» Problem requirements
Continue the commentary below on American mistrust of China, beginning after its final sentence.

» Source extract
>>>

Bipartisan mistrust of the world’s emerging economic superpower rooted largely in bigoted tropes and stereotypes

AsiaUSA Politics

Portrait of Chinese President Xi Jinping at a protest in Hong Kong. Photo by Etan Liam/Flickr.

At this time last year, I was traveling across the Chinese cities of Beijing, Xi’an, Dunhuang, and Ürümqi on behalf of the US-China Solidarity Network. I expected to debunk a number of toxic anti-China narratives through this experience, but I didn’t expect the gap between fact and fiction to be so stark. Each city I visited demonstrated a commitment to addressing the climate crisis. This was evidenced by the abundance of electric vehicles filling city streets and the multitude of solar panels charging both homes and businesses alike. High-speed rail took us across the country on two different occasions. The United States and Canada have yet to invest in this form of rapid land transportation, while China’s network of tracks accounts for two-thirds of the world’s total high-speed railway networks. Many services such as transportation and healthcare are heavily subsidized by the central government. People I spoke with held a wide range of opinions on domestic and international issues, but the majority agreed that the Chinese government was doing right by its people.

<<<

» Dataset entries
>>>

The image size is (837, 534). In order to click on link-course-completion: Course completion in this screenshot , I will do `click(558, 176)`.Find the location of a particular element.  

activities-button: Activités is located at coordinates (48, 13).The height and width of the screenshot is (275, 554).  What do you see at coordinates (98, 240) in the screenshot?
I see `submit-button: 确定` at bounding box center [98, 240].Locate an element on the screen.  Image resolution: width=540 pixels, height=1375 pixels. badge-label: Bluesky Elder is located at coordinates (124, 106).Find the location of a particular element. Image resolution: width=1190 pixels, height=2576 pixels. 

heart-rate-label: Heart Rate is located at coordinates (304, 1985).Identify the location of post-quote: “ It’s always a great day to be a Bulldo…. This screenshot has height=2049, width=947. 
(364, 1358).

<<<

» Answer to the problem
The China I came to know during my trip was not the China that governments and media outlets have been talking about ad nauseam since the outbreak of the COVID-19 pandemic. On July 23, outgoing Secretary of State Mike Pompeo urged American tech companies to shun “untrusted Chinese apps” and join the “Clean Network”—a racist euphemism for being free from the influence of the Chinese Communist Party (CPC). He warned that, “ultimately the CPC will erode our freedoms and subvert the rules-based order that our societies have worked so hard to build. If we bend the knee now, our children’s children may be at the mercy of the Chinese Communist Party, whose actions are the primary challenge today in the free world.”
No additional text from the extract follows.